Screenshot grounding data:

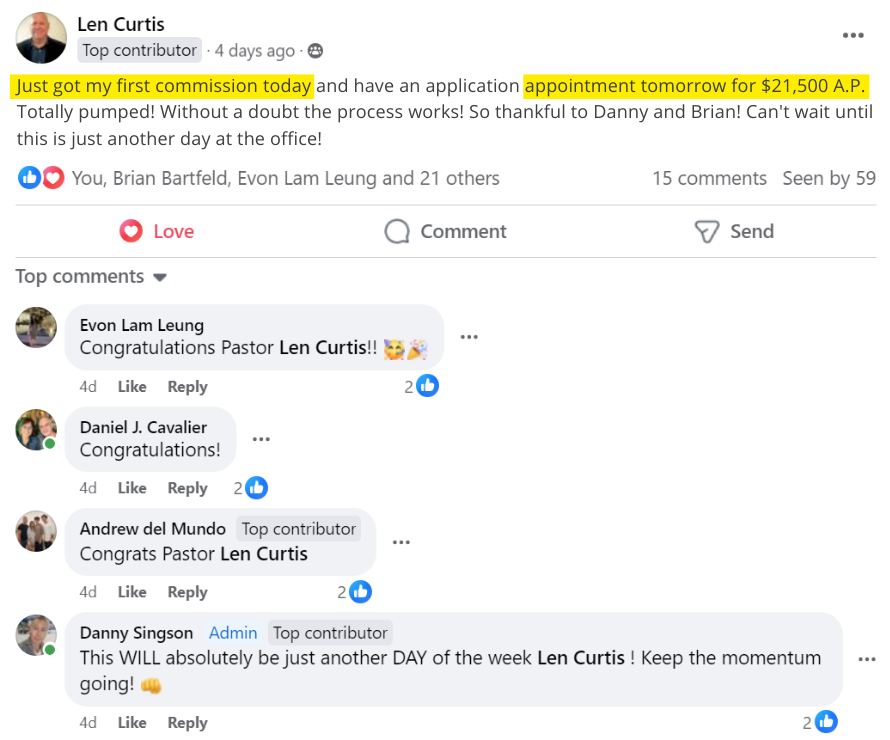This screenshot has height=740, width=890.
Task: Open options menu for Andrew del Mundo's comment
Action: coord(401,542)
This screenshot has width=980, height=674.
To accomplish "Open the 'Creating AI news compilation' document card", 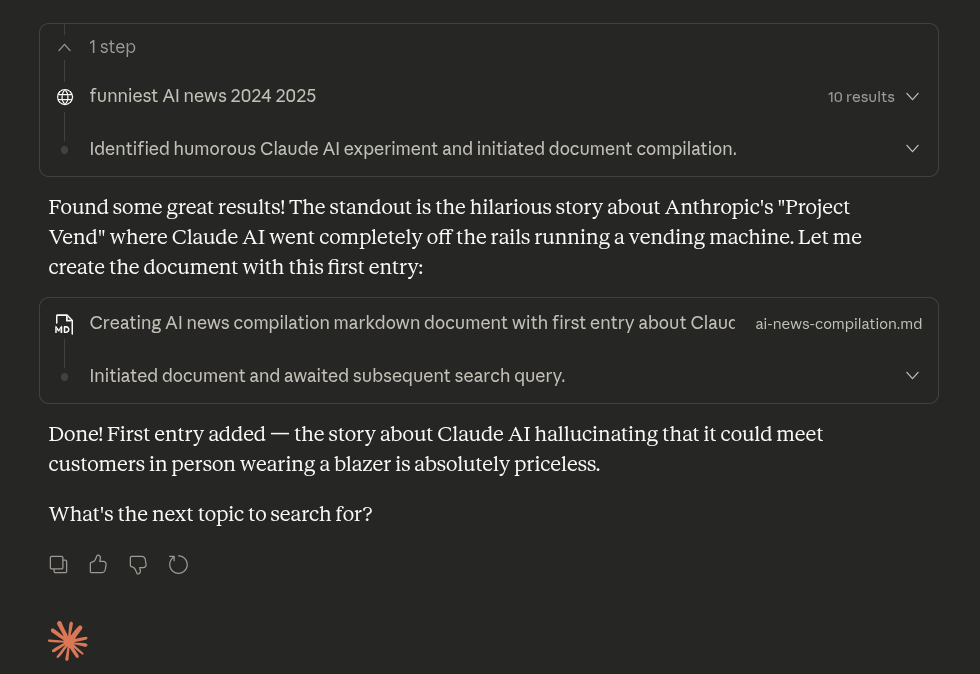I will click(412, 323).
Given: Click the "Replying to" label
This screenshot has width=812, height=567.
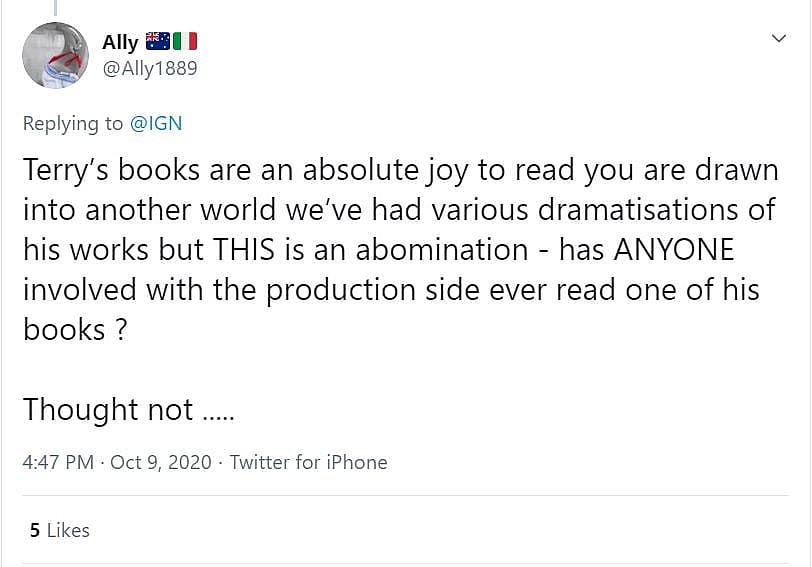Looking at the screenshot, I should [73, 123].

# [Task directions]
Beginning with the line that contains "Given: Click the" and ending with the last line of the data, transcribe each line exactly; pictures stay out.

# [Exercise response]
Given: Click the "Replying to" label
This screenshot has width=812, height=567.
Looking at the screenshot, I should [73, 123].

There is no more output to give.